Downloading readme:   0%|          | 0.00/324 [00:00<?, ?B/s]

Resolving data files:   0%|          | 0/64 [00:00<?, ?it/s]

Resolving data files:   0%|          | 0/64 [00:00<?, ?it/s]

In [34]:
TokenizedPrompt = list[int]
"""A tokenized prompt."""


class TokenizedPrompts(TypedDict):
    """Tokenized prompts."""

    input_ids: list[TokenizedPrompt]
    
class TorchTokenizedPrompts(TypedDict):
    """Tokenized prompts prepared for PyTorch."""

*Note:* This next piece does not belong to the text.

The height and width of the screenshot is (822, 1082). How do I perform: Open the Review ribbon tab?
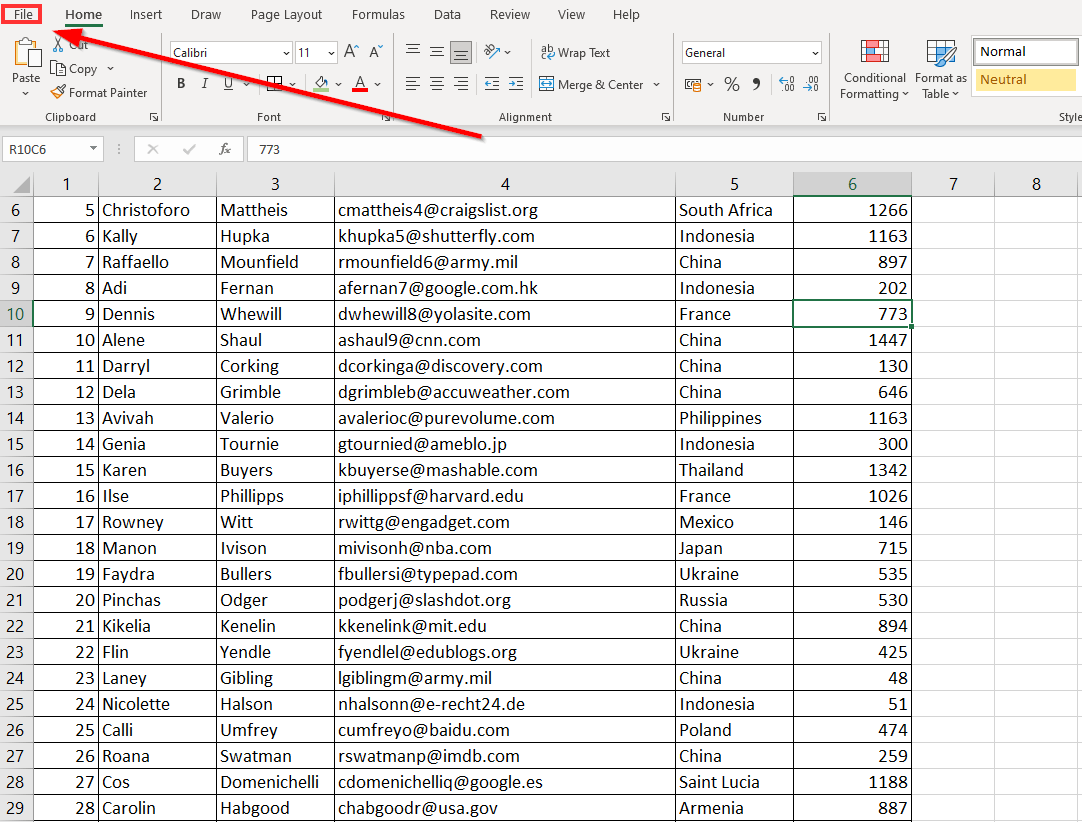510,14
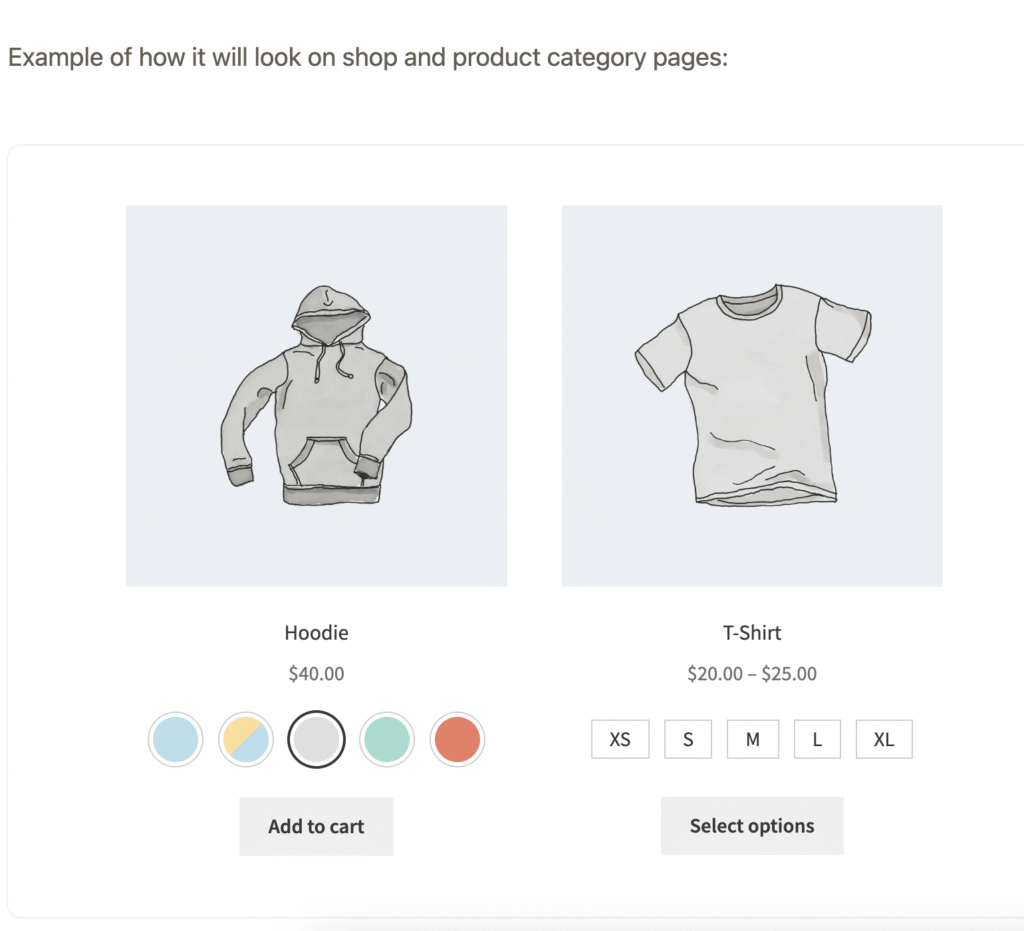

    input_ids: torch.Tensor

dl = DataLoader[TorchTokenizedPrompts](
            torch_dataset,
            batch_size=16,
            # Shuffle is most efficiently done with the `shuffle` method on the dataset itself, not
            # here.
            shuffle=False,
            num_workers=1,
        )

In [35]:
hooked_layers = [sae_group.cfg.hook_point.format(layer=layer) for layer in sae_group.cfg.hook_point_layer]
saes_by_layer = {sae.hook_point_layer: sae for sae in sae_group.autoencoders.values()}
hooked_layers

['blocks.0.hook_mlp_out',
 'blocks.1.hook_mlp_out',
 'blocks.2.hook_mlp_out',
 'blocks.3.hook_mlp_out',
 'blocks.4.hook_mlp_out',
 'blocks.5.hook_mlp_out',
 'blocks.6.hook_mlp_out',
 'blocks.7.hook_mlp_out',
 'blocks.8.hook_mlp_out',
 'blocks.9.hook_mlp_out',
 'blocks.10.hook_mlp_out',
 'blocks.11.hook_mlp_out']

In [36]:
residuals = []
for i, batch in enumerate(dl):
    if i >= 1:
        break
    batch_tokens = batch["input_ids"]
    _, cache = model.run_with_cache(batch_tokens, prepend_bos=True, names_filter=hooked_layers)
    residuals = [cache[layer] for layer in hooked_layers]
    del cache

huggingface/tokenizers: The current process just got forked, after parallelism has already been used. Disabling parallelism to avoid deadlocks...
	- Avoid using `tokenizers` before the fork if possible
	- Explicitly set the environment variable TOKENIZERS_PARALLELISM=(true | false)


In [37]:
sae_hooks = ["hook_hidden_post", "hook_sae_out"]
for i in range(len(residuals)):
    autoencoder = saes_by_layer[i]
    _, cache = autoencoder.run_with_cache(residuals[i].to(autoencoder.device), names_filter=sae_hooks)
    reconstructed = cache["hook_sae_out"]
    feature_act = cache["hook_hidden_post"]
    l2_loss = torch.nn.functional.mse_loss(residuals[i].to(autoencoder.device), reconstructed)
    l1_loss = torch.nn.functional.l1_loss(feature_act, torch.zeros_like(feature_act)) * autoencoder.d_sae
    print(f"Layer {i}: L2 loss: {l2_loss}, L1 loss: {l1_loss}")
    del cache

Layer 0: L2 loss: 0.04830312356352806, L1 loss: 77.44003295898438
Layer 1: L2 loss: 0.042308878153562546, L1 loss: 172.5427703857422
Layer 2: L2 loss: 0.06545332819223404, L1 loss: 128.71791076660156
Layer 3: L2 loss: 0.04921870306134224, L1 loss: 186.860107421875
Layer 4: L2 loss: 0.05224926397204399, L1 loss: 207.7950439453125
Layer 5: L2 loss: 0.06069820001721382, L1 loss: 221.6451416015625
Layer 6: L2 loss: 0.07593274861574173, L1 loss: 241.45803833007812
Layer 7: L2 loss: 0.10232746601104736, L1 loss: 245.13211059570312
Layer 8: L2 loss: 0.13374188542366028, L1 loss: 249.81625366210938
Layer 9: L2 loss: 0.2078799605369568, L1 loss: 234.19540405273438
Layer 10: L2 loss: 0.508967399597168, L1 loss: 141.22979736328125
Layer 11: L2 loss: 0.8917564749717712, L1 loss: 117.58256530761719


Pretty similar to the results I got.